Safety Check: A task whose elapsed_sec passes max_latency_threshold must emit a WARN line and gain "latency_alert": true in the JSON. Correlate flagged IDs with nodetool compactionhistory. Expected Output: ... [WARNING] Compaction <id> exceeded 300.0s (elapsed 314s); flagging for review.

Troubleshooting

  • nodetool: Failed to connect to '127.0.0.1:7199' — ConnectException. The circuit breaker logs nodetool failed and the loop skips the cycle, so the tracker keeps running but emits no snapshots. Root cause: JMX is unreachable — the node is restarting, JMX auth changed, or the port is firewalled. Fix: verify nodetool status returns UN and re-check the gate-2 command; the tracker resumes emitting automatically once JMX answers.

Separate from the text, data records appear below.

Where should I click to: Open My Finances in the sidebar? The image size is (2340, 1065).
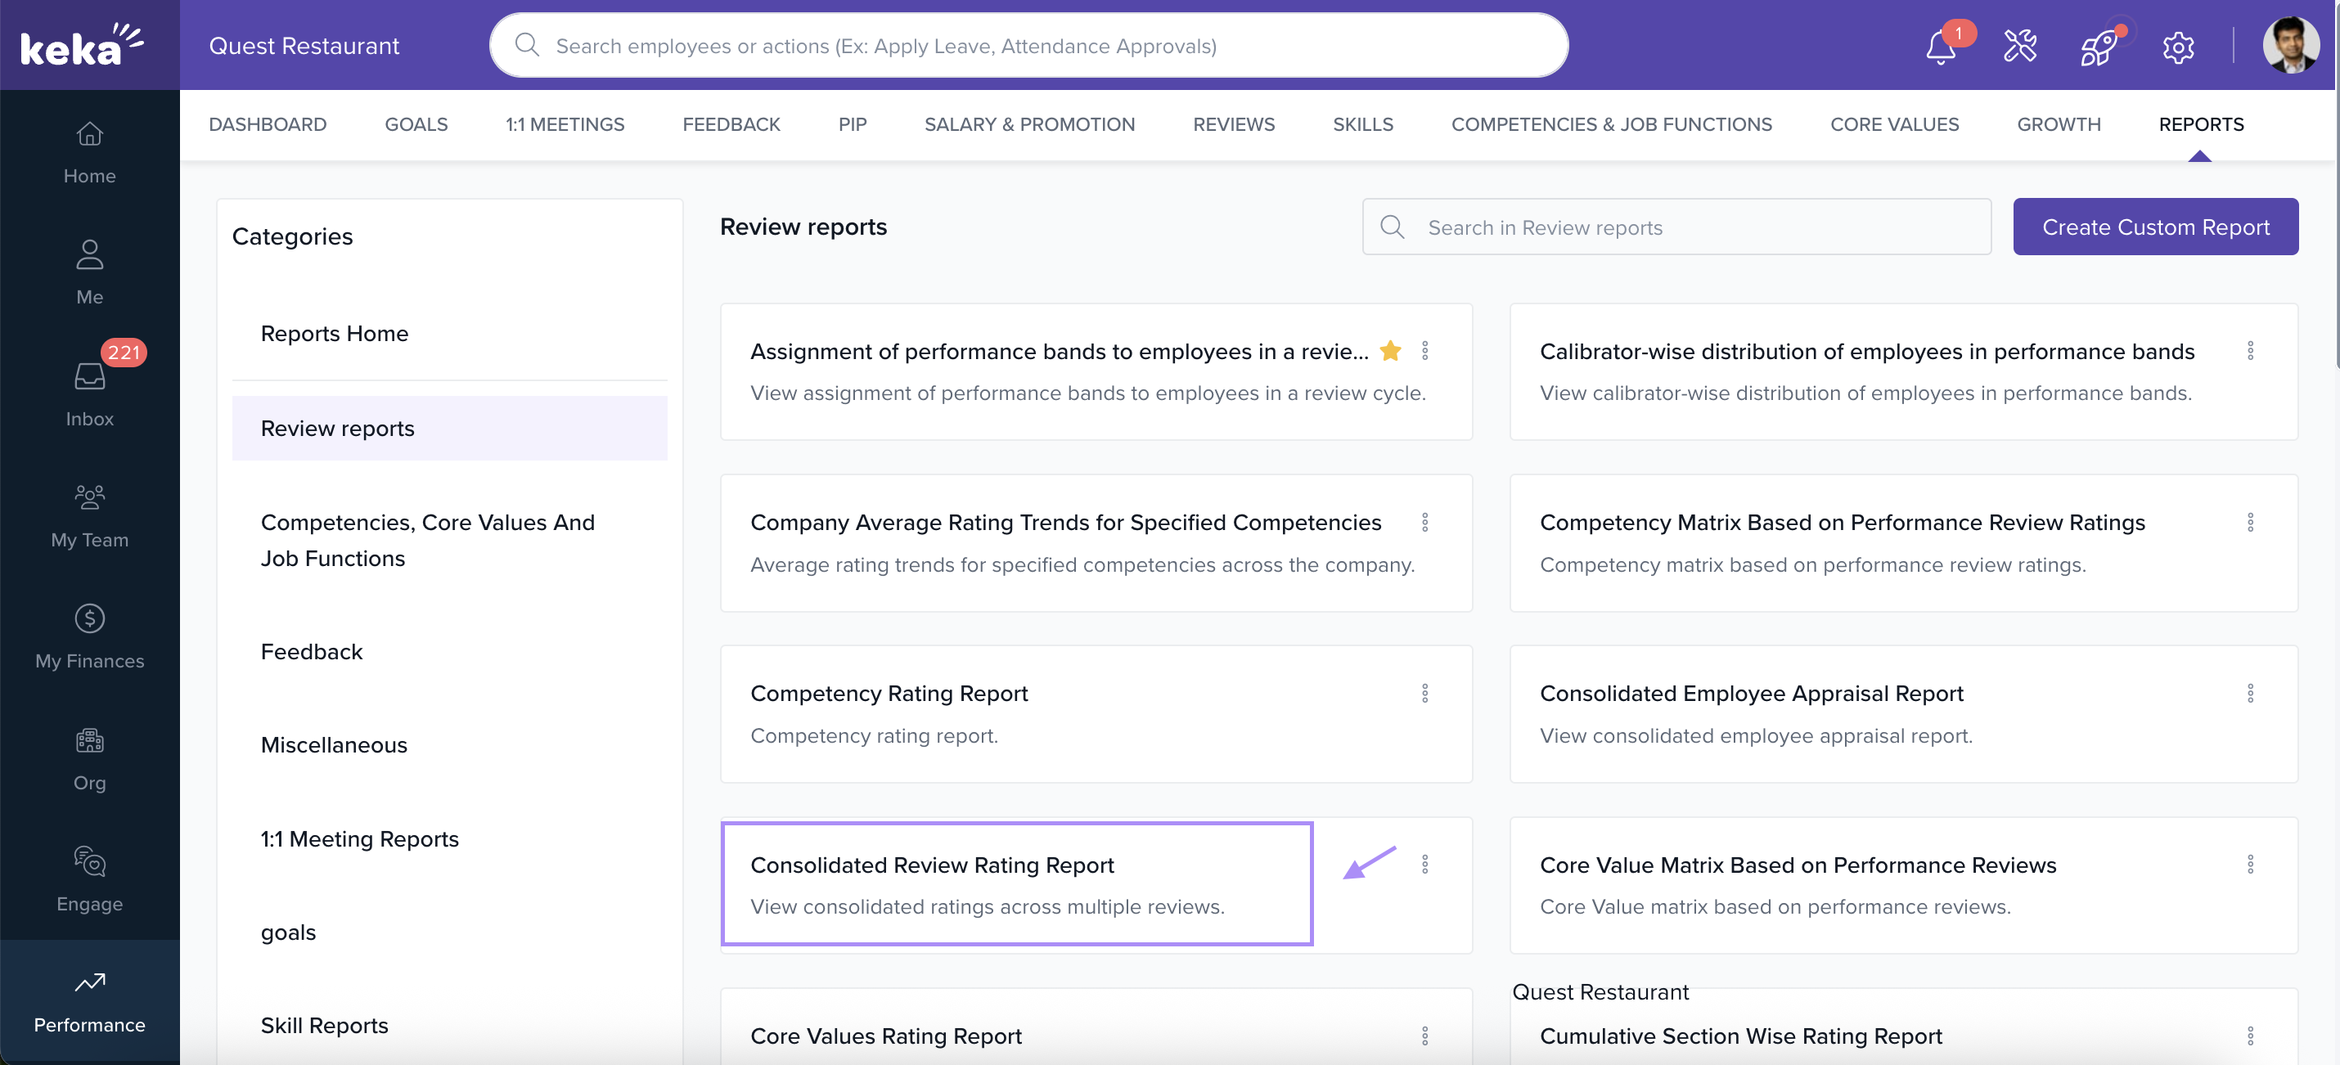[89, 636]
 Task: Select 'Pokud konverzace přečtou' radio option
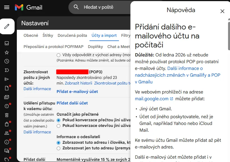[x=58, y=120]
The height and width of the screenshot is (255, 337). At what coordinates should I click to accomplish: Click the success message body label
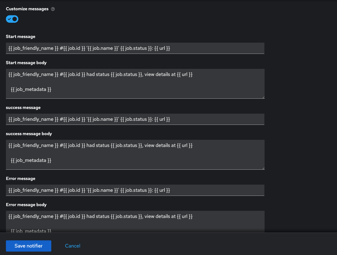tap(29, 134)
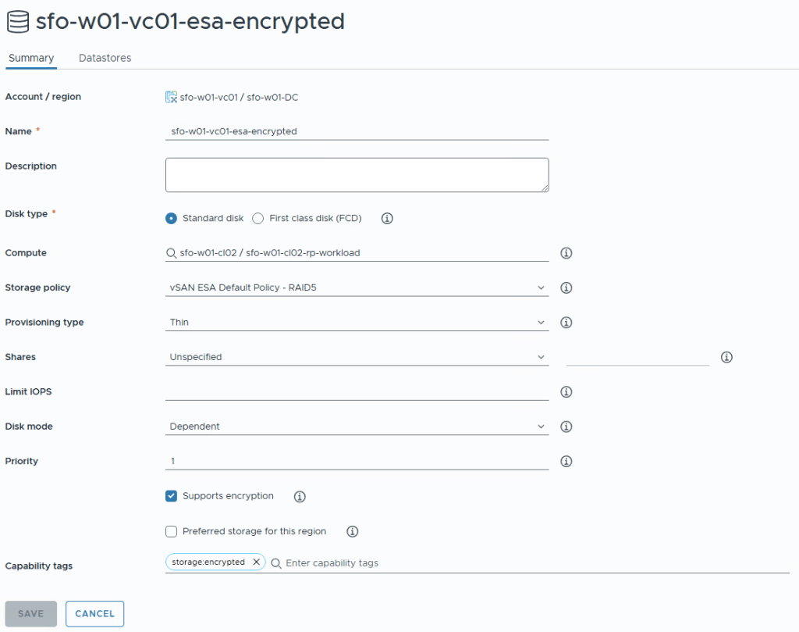Screen dimensions: 799x632
Task: Show info tooltip for Disk mode
Action: [566, 427]
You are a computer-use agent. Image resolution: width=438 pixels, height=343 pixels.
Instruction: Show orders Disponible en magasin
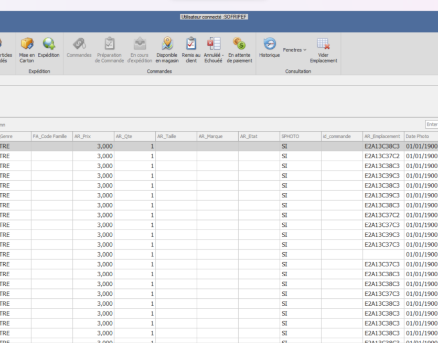click(167, 44)
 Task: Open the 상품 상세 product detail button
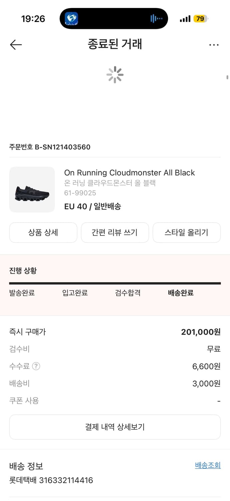(x=43, y=232)
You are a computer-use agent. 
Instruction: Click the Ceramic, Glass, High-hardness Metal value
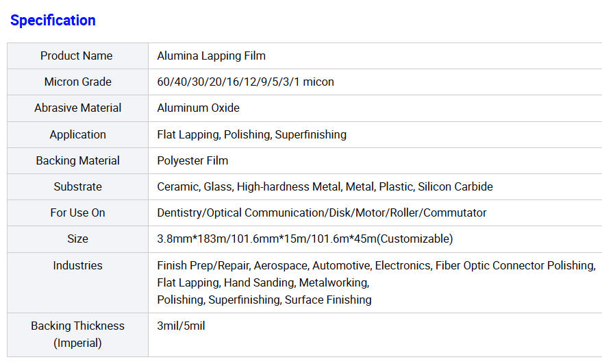tap(325, 186)
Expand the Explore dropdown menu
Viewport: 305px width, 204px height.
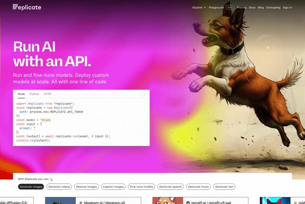point(199,8)
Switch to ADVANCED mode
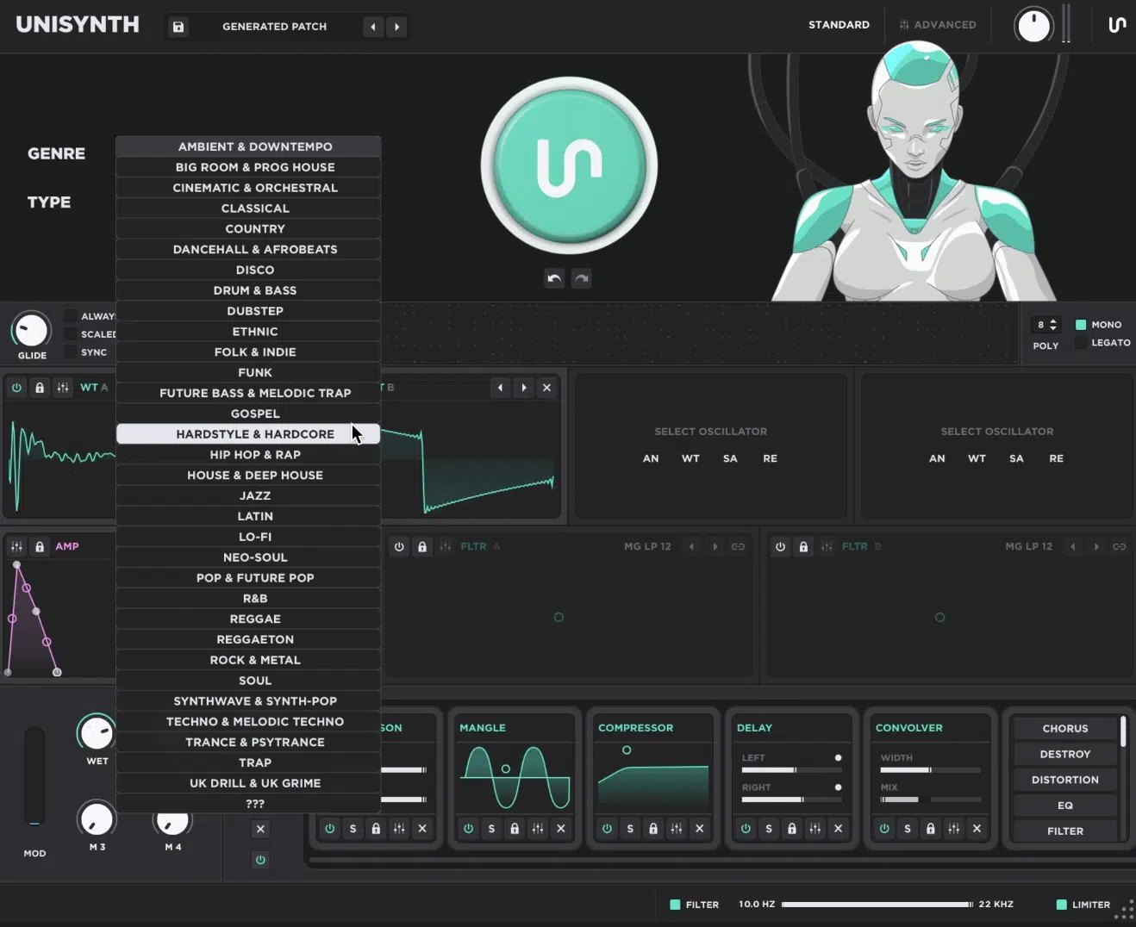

  • Every snapshot shows throughput_bytes_sec near 0 while elapsed_sec climbs. The task is genuinely stalled, not slow: completed_bytes is not advancing between cycles even though the compaction is still listed. Root cause: CompactionExecutor is starved or the I/O device is saturated by repair streaming. Fix: check nodetool tpstats for CompactionExecutor Pending, and if a repair is competing, coordinate it — the drain procedure in resolving high compaction backlog without downtime arbitrates that shared I/O budget. Whether a stall is even expected depends on the table’s strategy: the trade-offs between STCS, LCS, and TWCS mean a size-tiered table legitimately runs long, high-byte merges.
  • IndexError / rows silently missing from the snapshot. A compactionstats row parsed to fewer than eight whitespace-separated fields and was skipped by the len(parts) < 8 guard — typically a keyspace or table name containing a space, or a future column addition. Root cause: positional parsing assumes the documented eight-column layout. Fix: log the raw row, and if your naming really contains spaces, switch to fixed-width column slicing based on the header offsets rather than str.split().